Bu konuda daha önce de birçok kez yazdım. Bunlardan biri Deng Dergisi’nin Mart 2000 tarihli 55. sayısında yayınlanan “AB Süreci Kürt Sorununu Nasıl etkileyecek?” başlıklı yazımdı. Orada da kaynak göstererek Kopenhag Kriterleri’nin üye ülkelerdeki etnik gruplara, azınlıklara, yerel dillere, bu kapsamda elbet Kürtlere de -tüm temel istemlerini içermese bile- oldukça geniş haklar tanıdığını belirttim. Bu yazı için bakınız: www.kurdistan.nu , arşiv, PSK Bülten, 2000 yılı yazıları.

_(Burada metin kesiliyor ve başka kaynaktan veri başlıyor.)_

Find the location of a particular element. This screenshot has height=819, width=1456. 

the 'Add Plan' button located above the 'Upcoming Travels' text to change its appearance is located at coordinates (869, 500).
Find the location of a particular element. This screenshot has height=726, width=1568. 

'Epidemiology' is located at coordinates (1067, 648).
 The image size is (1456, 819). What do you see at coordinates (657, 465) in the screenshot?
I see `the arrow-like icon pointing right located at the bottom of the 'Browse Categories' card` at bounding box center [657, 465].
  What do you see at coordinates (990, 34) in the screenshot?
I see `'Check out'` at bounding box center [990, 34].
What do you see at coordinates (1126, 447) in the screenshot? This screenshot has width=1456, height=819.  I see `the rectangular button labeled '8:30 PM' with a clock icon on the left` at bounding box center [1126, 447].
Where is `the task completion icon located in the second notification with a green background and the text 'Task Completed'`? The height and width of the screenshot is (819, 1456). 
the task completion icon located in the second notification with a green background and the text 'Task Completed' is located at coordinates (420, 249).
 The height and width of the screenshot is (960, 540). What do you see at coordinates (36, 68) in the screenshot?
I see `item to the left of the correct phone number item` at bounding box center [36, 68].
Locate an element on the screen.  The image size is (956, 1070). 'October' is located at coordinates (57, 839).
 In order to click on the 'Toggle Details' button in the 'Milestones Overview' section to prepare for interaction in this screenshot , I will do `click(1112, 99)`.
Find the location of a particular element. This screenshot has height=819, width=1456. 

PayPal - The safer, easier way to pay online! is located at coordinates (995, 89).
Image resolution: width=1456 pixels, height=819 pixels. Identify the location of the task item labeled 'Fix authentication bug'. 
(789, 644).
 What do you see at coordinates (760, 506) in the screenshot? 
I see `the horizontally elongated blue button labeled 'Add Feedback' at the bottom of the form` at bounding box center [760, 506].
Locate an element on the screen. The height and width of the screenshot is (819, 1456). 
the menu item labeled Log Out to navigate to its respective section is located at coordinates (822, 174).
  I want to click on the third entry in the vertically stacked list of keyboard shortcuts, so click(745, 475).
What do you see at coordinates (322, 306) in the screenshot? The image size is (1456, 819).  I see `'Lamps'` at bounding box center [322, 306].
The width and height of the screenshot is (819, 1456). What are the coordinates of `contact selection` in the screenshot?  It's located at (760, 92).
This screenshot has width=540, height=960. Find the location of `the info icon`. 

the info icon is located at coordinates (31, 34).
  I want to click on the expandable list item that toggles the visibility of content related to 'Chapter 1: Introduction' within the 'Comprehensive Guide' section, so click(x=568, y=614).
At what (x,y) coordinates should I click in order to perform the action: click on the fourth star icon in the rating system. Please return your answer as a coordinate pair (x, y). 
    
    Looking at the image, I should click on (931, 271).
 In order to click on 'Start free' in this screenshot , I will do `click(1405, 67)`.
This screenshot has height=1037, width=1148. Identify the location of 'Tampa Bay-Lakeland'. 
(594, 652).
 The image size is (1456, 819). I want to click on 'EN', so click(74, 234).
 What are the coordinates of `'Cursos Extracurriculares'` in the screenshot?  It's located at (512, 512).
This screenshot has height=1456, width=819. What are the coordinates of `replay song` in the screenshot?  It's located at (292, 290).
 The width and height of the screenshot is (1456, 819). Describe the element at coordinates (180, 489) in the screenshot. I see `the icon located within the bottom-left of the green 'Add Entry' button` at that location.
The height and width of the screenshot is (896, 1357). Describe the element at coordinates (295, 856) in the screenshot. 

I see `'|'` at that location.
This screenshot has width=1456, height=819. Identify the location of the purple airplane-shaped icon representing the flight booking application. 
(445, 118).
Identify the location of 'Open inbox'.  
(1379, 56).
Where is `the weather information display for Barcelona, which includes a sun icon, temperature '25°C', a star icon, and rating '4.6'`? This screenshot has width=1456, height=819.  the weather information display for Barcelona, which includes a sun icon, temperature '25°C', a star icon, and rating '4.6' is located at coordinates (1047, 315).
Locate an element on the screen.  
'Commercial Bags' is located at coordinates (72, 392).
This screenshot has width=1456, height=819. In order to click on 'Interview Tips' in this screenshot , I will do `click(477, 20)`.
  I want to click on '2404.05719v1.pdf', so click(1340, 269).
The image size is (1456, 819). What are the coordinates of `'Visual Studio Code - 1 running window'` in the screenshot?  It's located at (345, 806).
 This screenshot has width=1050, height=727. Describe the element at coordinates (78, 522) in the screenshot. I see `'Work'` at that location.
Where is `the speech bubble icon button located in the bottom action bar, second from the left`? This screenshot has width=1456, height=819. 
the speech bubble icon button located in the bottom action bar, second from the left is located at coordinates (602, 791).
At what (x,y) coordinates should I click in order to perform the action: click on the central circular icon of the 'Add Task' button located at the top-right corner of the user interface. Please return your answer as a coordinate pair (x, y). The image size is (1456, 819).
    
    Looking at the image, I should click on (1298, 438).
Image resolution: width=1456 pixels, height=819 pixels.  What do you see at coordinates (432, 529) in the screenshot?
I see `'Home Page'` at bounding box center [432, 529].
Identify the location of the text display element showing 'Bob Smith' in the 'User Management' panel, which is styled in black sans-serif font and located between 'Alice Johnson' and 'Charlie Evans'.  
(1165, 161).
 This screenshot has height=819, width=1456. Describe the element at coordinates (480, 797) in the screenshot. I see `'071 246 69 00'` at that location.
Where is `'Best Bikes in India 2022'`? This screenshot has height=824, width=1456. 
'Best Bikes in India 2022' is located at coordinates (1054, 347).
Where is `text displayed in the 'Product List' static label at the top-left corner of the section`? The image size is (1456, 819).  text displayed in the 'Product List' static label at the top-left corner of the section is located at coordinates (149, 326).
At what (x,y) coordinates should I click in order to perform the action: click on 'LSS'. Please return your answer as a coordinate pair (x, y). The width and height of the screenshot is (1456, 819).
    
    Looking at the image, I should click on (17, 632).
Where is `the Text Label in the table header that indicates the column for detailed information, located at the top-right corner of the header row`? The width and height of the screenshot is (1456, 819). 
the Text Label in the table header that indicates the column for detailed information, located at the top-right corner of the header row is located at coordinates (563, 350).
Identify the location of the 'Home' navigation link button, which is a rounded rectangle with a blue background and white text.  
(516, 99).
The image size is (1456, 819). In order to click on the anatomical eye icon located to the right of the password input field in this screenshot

Daha sonra da zaman zaman bu konu üzerinde durdum. Söz konusu kriterler ve haklar, Avrupa Güvenlik ve İşbirliği Teşkilatı (AGİT) ve onun sözleşmesiyle birlikte düşünüldüğü zaman, anadilde eğitim (ilk ve orta öğrenim, mesleki ve üniversite düzeyinde eğitim), hatta kültürel, idari ve coğrafi otonomiye kadar uzanan boyutlara sahiptir. (*) Ama öyle anlaşılıyor ki hem bu yazılar herkese ulaşmıyor, hem de Kürt aydın ve siyasileri bile kendilerini yormuyor, okuma-araştırma zahmetine katlanmıyorlar. Öyle olunca da ortaya böylesine trajikomik sonuçlar çıkıyor. Kürtler adına konuşan birileri, “AB iki yüzlüdür, Kürt sorununu önemsemiyor,” diyor ve Kopenhag Kriterleri’ni küçümseyip işin içinden çıkıyorlar. Böylece farkında olmadan Türk rejiminin tuzağına düşüyor, onun çarpıtmalarına kanıyorlar.

Kürtler bir azınlıktan elbet fazla bir şeydirler. 30-40 milyonluk, Türkiye sınırları içinde ise en azından 15-20 milyonluk bir halkı “azınlık” saymak akla ziyan! Azınlıktan fazla olanın azınlık haklarından da fazlasına hakkı olduğunu, bunun içinde kendi kaderini tayin hakkı ve bu kapsamda ayrı devlet ya da federasyon olduğunu söylemeye gerek var mı? İşte Irak’taki çözüm bunun örneği. Orada federal bir yapı oluştu, Arap halkının sahip olduğu tüm haklara Kürt halkı da sahip. “Azınlık”tan fazla olanın, yani bir ulusun, azınlık haklarına bile sahip olamıyacağını ileri sürmek ve bireysel kültürel haklarla yetinmesini istemekse köylü kurnazlığından ve saçmalamaktan da öte bir şey.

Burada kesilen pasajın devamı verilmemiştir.